■ Input records ■
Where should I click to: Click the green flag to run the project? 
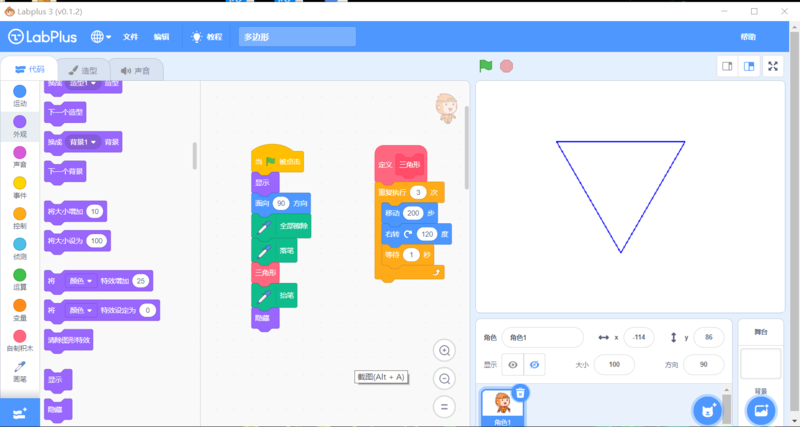pyautogui.click(x=485, y=66)

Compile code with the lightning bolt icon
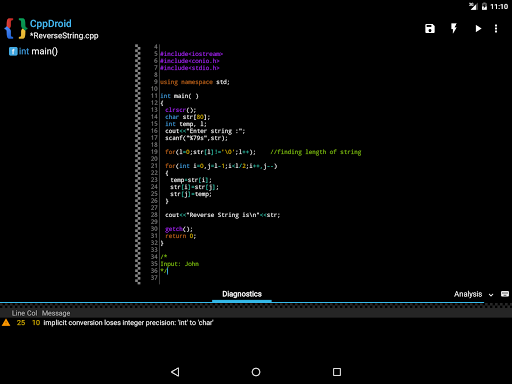click(x=454, y=28)
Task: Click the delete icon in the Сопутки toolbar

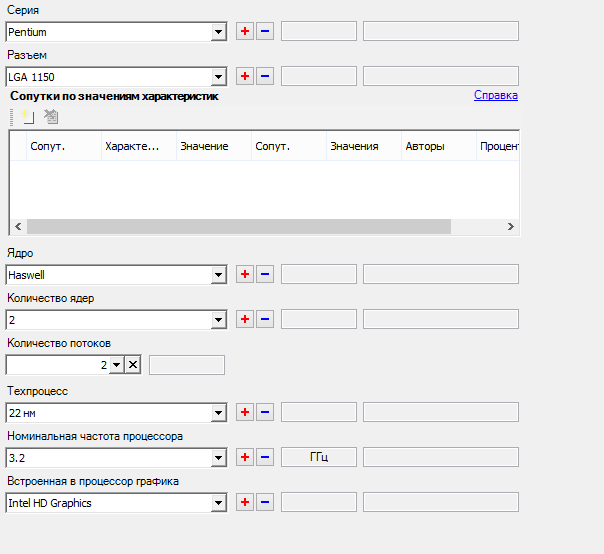Action: [51, 117]
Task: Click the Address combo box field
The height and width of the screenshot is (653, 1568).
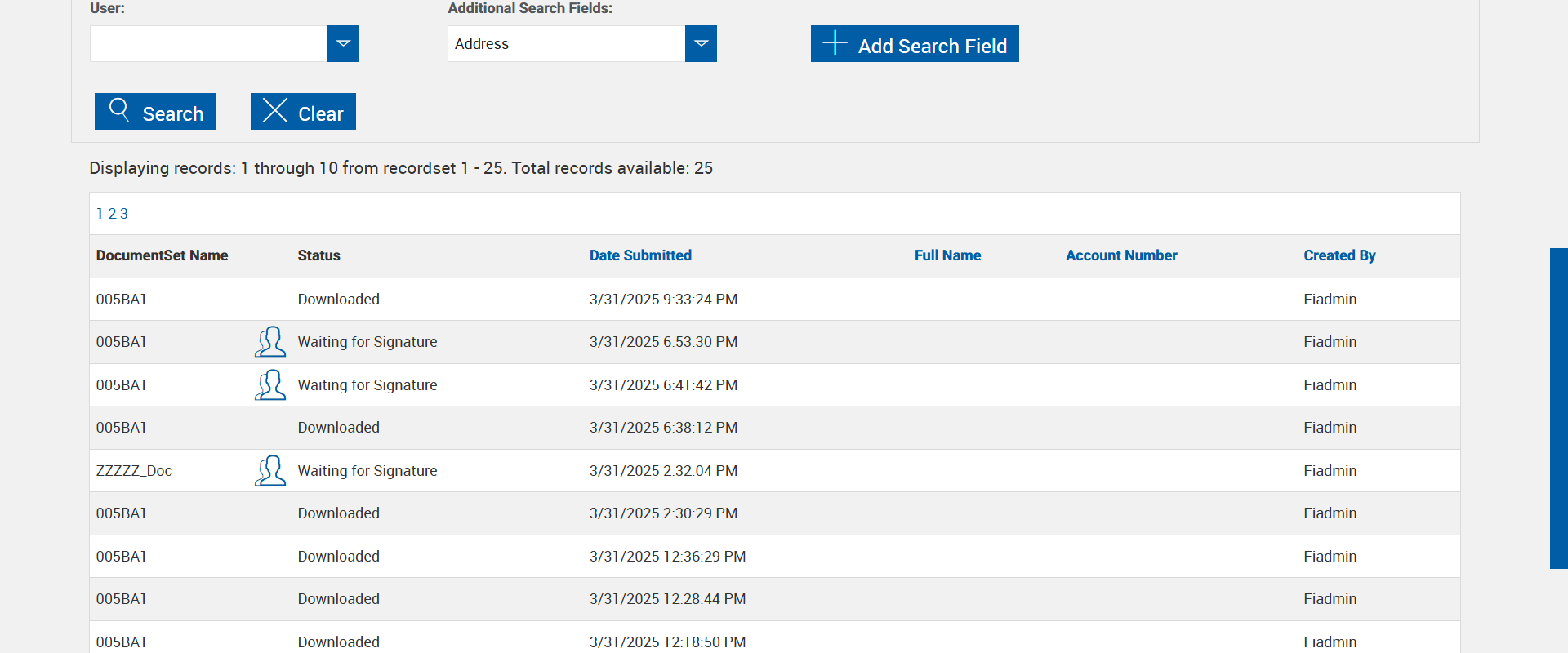Action: (x=566, y=44)
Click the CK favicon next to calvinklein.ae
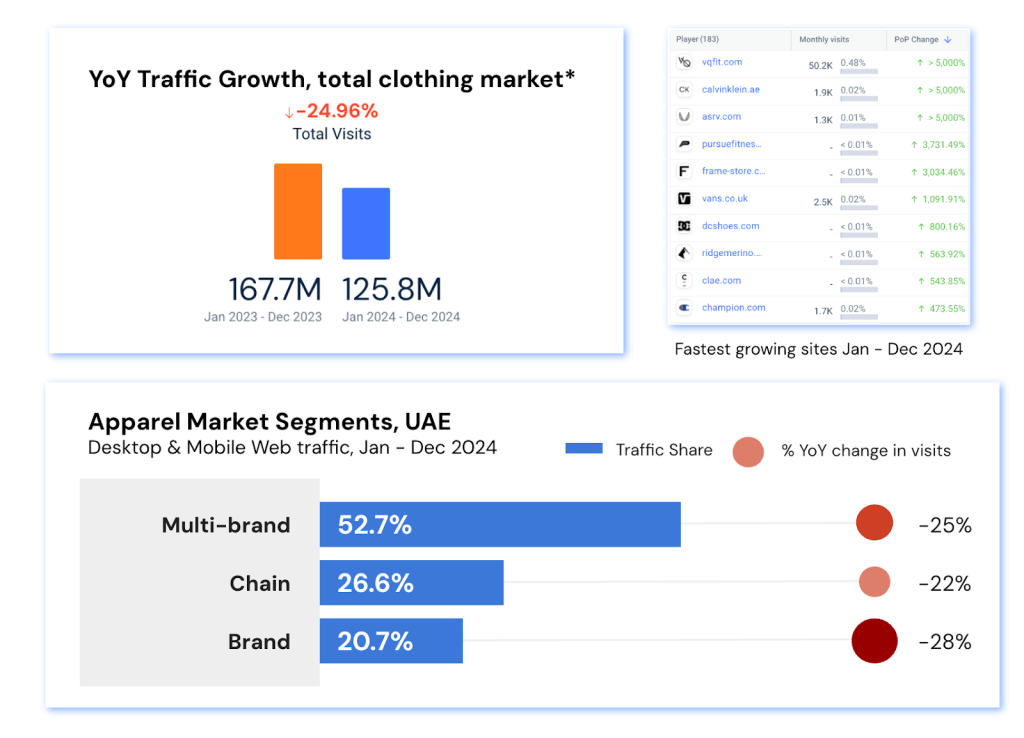 683,89
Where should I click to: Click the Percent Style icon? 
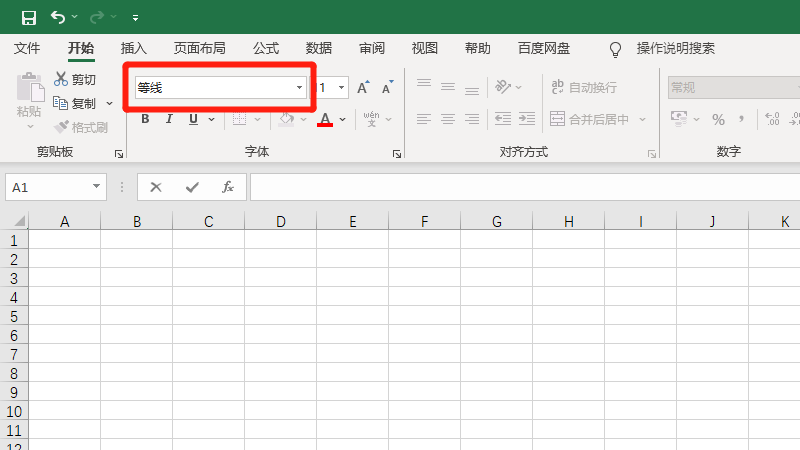718,119
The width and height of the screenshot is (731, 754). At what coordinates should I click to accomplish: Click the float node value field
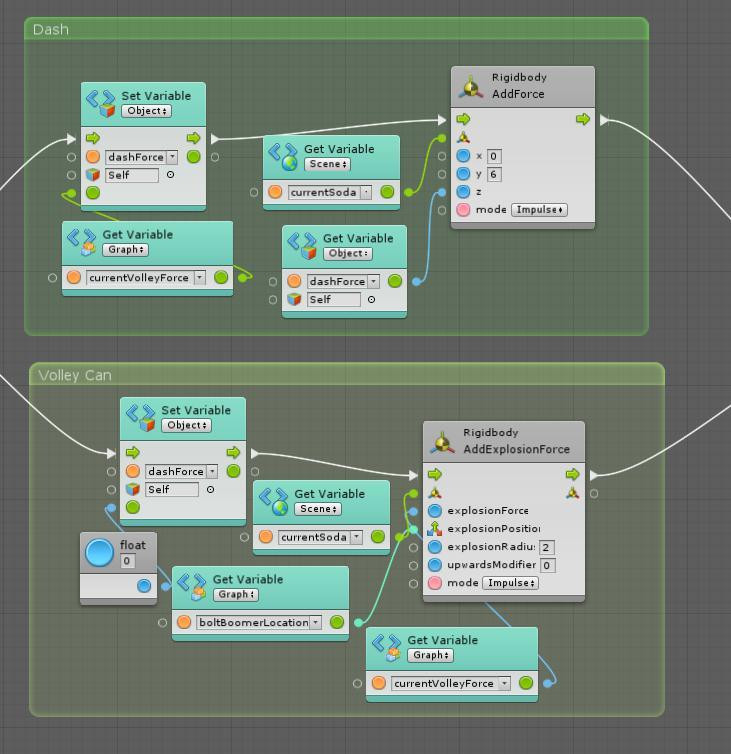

■ Task instructions ■
Here the lines from the one containing "Task: Click the Address combo box field" through the end of the material are to be copied exactly, with the pictures omitted.

■ Result of this exercise ■
Task: Click the Address combo box field
The height and width of the screenshot is (653, 1568).
Action: (x=566, y=44)
Click the CK favicon next to calvinklein.ae
 683,89
Where should I click to: Click the Percent Style icon? 
718,119
The width and height of the screenshot is (731, 754). At what coordinates should I click to accomplish: Click the float node value field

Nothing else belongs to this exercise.